Ellen also shared stories about the old days and how their families were connected.  When my grandfather died, the people of St. Dorothy’s parish would reach out to and support my grandmother in raising her seven children.  She said her mother and my grandmother were close. She shared a story that her mother was a woman of prayer and believed in the Miraculous Medal and shared one at my dad’s boyhood home to help bring peace to their troubled home.  Incidentally, as she was telling this story, I had my hand in my pocket holding a Miraculous Medal that I keep there and pulled it out to show her.  I have kept the medal with me in recent years praying for a miracle of healing in my own troubled home.

It was easy to see what dad would like about Ellen.  She is still a lovely woman, and was a gracious guest, eloquent conversationalist and warm human being during her visit.  Ellen sat next to my mom on the love seat next to the Christmas tree they shared stories about my dad, including the story about The Infamous Christmas Squirrel Story.  It was beautiful to see two of the loves of my dad’s life sitting together warmly sharing their affection for him even four years after he slipped into a coma and passed away peacefully.  Dad always found some of the best people to make friends with over the years.  In a moment, I realized he also had impeccable taste in his attraction to the most beautiful women to love.

I shared copies of the blog posts I wrote about her famous birthday and the eulogy I wrote and read at dad’s funeral mass with her and her sister.

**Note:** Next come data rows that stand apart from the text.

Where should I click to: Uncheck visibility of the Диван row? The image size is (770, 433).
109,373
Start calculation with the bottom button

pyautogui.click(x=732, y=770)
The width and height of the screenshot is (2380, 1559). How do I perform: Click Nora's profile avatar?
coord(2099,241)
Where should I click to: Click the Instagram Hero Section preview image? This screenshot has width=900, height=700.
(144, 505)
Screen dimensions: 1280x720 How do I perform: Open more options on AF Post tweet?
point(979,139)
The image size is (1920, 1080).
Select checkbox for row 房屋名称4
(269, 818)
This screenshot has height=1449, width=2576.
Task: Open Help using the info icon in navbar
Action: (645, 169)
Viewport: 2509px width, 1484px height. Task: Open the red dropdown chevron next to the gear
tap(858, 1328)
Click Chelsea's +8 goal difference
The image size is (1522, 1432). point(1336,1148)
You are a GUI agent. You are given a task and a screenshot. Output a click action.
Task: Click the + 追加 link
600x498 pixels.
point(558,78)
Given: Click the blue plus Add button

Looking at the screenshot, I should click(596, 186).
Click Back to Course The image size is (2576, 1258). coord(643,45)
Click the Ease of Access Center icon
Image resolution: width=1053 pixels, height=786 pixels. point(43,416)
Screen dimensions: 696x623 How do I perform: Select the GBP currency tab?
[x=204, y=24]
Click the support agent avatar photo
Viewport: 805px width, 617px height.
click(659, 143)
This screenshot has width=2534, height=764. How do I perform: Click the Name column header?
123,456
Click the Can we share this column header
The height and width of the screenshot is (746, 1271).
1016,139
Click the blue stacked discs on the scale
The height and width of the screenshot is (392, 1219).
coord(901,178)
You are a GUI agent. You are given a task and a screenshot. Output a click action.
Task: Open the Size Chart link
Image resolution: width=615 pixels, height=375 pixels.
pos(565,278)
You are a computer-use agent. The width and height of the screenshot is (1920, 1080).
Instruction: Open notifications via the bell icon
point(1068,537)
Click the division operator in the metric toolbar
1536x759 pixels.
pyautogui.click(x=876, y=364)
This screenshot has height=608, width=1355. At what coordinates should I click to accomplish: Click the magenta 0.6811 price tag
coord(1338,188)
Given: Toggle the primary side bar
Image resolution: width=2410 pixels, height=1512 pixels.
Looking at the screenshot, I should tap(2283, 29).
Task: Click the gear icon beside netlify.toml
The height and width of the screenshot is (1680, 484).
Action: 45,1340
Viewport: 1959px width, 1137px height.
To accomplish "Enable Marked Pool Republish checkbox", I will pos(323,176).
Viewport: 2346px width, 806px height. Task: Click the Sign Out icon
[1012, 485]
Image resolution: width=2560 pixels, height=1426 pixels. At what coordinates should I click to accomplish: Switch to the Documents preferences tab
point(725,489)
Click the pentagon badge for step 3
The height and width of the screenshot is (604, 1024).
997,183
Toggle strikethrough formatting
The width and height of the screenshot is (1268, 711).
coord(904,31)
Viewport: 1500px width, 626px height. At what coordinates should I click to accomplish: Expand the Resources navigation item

I shared a few one-on-one moments with Ellen and she was attentive, kind and warm.

We took a picture with her to capture the moment and commemorate her visit.  Here she is with me, my mom and brother.  My mom is holding a high school picture of my dad in a frame (left) with a high school photo of her next to it (right).

Ellen Hardiman Visit

I just noticed now while writing this that there is a crucifix that appears over Ellen’s right shoulder between me and her in the picture.  We didn’t plan that, it just worked out that way.  My daughter, Tess, took the picture of us.  Maybe in her artistic and poetic gift, Tess designed that element of the photo.  Or, maybe Dad or the Lord did.  Either way, we no doubt felt their presence among us that wonderful, miraculous and memorable evening.